**What to produce**
Note each line in the data below that holds "Print", and copy it.

**Data extracts**

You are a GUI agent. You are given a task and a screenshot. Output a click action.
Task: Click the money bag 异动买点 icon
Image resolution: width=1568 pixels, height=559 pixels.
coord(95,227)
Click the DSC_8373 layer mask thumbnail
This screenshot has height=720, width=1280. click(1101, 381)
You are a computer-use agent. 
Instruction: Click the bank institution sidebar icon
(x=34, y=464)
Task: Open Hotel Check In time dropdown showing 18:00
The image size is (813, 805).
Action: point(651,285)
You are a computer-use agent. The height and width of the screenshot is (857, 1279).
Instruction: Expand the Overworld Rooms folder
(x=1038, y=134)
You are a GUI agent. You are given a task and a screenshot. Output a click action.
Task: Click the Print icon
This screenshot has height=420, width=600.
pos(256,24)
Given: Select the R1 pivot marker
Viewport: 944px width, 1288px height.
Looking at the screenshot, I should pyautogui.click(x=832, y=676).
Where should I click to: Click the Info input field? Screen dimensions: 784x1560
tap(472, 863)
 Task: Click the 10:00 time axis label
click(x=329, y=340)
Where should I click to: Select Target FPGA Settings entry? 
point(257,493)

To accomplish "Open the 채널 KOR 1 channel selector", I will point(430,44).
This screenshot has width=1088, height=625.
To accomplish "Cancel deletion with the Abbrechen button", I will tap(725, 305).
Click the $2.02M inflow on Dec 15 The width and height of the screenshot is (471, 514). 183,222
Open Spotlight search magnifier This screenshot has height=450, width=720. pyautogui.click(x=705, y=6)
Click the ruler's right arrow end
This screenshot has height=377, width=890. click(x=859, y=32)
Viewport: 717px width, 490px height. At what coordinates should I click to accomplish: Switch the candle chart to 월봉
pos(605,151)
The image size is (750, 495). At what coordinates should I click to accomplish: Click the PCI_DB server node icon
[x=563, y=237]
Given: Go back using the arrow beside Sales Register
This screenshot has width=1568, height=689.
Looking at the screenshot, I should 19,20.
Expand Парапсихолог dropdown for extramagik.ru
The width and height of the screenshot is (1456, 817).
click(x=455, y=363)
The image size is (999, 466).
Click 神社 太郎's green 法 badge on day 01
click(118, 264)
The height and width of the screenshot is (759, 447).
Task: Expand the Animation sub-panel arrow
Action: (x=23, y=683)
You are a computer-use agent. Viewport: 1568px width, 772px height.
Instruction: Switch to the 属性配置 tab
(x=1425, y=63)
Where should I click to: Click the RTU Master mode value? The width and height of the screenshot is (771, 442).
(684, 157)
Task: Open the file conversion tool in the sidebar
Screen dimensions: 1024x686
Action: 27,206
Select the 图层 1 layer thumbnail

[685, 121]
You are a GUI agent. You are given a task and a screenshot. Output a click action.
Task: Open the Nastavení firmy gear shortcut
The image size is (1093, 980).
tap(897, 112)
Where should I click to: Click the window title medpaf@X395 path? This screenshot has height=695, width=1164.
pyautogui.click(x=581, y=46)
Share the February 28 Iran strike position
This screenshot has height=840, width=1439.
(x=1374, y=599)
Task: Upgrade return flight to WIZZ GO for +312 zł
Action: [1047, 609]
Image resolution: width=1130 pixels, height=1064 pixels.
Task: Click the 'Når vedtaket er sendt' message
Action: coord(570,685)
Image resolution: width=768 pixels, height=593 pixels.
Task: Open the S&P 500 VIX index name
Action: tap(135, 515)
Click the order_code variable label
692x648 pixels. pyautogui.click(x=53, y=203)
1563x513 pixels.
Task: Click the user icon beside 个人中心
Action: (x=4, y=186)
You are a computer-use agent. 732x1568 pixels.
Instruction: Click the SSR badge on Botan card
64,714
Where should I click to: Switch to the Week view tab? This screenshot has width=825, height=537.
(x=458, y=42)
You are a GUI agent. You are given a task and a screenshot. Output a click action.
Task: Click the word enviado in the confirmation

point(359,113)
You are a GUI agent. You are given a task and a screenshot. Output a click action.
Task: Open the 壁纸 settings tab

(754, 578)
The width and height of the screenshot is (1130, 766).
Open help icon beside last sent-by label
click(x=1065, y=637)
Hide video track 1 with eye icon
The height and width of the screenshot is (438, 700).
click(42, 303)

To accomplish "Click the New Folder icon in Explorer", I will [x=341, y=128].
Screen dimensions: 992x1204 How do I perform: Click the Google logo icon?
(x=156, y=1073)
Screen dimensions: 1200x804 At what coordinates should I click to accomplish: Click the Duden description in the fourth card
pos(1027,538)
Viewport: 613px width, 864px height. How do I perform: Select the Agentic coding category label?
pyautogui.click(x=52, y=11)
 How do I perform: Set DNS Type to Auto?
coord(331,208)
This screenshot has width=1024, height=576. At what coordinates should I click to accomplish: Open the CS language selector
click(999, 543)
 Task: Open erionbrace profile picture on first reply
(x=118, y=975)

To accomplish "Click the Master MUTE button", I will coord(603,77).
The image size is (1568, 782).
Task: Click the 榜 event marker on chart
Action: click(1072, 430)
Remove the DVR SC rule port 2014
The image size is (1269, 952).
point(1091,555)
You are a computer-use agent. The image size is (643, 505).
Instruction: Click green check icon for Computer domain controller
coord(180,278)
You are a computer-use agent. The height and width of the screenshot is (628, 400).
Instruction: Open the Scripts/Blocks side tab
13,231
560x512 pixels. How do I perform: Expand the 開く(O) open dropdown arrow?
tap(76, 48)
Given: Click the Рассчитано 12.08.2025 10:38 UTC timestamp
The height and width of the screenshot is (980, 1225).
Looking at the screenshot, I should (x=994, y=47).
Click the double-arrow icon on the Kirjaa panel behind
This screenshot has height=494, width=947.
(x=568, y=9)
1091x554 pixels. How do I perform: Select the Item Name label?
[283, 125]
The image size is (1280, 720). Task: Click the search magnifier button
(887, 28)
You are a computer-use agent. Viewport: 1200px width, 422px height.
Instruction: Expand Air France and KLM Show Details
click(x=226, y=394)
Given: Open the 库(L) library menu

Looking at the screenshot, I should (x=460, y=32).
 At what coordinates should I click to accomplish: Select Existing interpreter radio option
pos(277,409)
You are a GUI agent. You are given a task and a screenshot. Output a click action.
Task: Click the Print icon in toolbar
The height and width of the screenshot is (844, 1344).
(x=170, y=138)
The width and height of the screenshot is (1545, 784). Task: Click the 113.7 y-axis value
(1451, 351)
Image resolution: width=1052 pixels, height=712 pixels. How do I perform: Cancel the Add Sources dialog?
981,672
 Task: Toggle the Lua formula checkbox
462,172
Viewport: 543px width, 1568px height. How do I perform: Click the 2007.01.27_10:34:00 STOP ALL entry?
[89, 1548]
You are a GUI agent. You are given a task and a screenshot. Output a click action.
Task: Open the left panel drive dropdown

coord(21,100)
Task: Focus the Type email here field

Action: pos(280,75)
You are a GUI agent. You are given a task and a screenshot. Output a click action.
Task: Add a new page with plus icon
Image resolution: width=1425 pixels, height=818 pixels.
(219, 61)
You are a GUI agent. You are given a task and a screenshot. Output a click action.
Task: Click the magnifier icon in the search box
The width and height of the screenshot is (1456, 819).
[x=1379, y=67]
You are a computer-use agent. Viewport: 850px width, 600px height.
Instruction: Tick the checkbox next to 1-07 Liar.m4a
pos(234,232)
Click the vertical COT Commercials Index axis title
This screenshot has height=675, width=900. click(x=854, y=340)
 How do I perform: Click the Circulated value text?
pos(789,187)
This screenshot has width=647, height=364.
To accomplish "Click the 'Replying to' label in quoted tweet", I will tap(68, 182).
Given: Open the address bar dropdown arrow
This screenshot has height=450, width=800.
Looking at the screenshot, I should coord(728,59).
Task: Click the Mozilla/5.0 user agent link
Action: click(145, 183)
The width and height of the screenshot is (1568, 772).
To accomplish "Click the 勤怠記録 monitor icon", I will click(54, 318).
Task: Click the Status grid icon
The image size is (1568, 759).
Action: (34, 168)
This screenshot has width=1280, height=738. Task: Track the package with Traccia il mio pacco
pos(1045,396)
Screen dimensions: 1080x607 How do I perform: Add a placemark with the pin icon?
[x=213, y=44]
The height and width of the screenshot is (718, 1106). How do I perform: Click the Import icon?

**Expected answer**
Task: Click the Print icon
Task: Click the Print icon in toolbar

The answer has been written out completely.